I wrote soaps for 30 years. I started in the 80s when soaps were gold. Huge audiences. The OJ trial, the first reality show, was the reason soaps started to lose audience and we never got them back.

joan Turkell's avatar

Love the tribute to Mary Hartman!

When I lived in croton on Hudson we use to visit rhinebeck!

I was brought back in time!

Sari Botton's avatar

Nice. I love Upstate Films.

Sue Kusch's avatar

I have fond memories of watching The Young & Restless on summer mornings in the 70s with my mom.

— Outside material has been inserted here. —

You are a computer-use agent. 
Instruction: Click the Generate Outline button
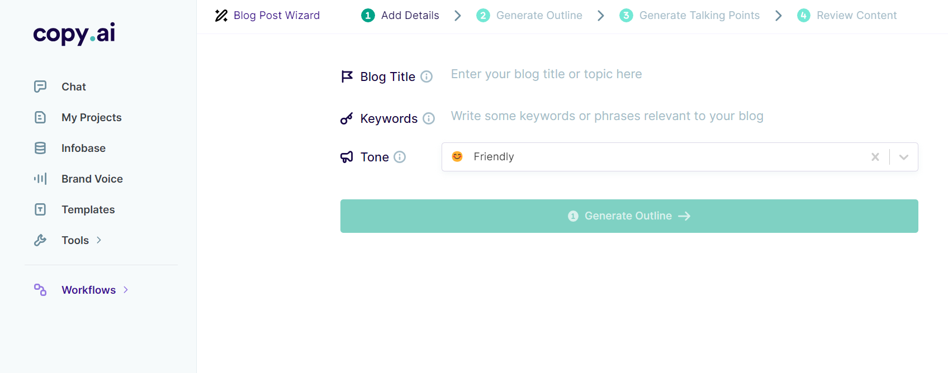(x=629, y=216)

Over the next 50 years, we both continued to watch it and occasionally chatted about the current plot and characters.

There is a lot of bias and dismissal of soap operas, and even a sense of shame is lodged at a fan who confesses to watching them. I worked in higher education for 20 years, and on a trip to a colleague's cabin, I discovered her watching the previous day's recording of All My Children early in the morning. An academic librarian, she was immediately embarrassed until I shared my secret viewing habit. We laughed and discussed our soap opera history. But she made me promise never to disclose our secret to anyone at our college.

I continue to watch the series several times a week, now with a touch of nostalgia after my mom died in 2021. My days are busy with projects, growing food, preserving, and making. My one-hour guilty pleasure is to plop into my chair, pick up my knitting, and watch the latest episode. My partner is still shocked that I watch a soap and leaves the room when I turn it on.

Storytelling takes all forms.

I look forward to listening to the discussion.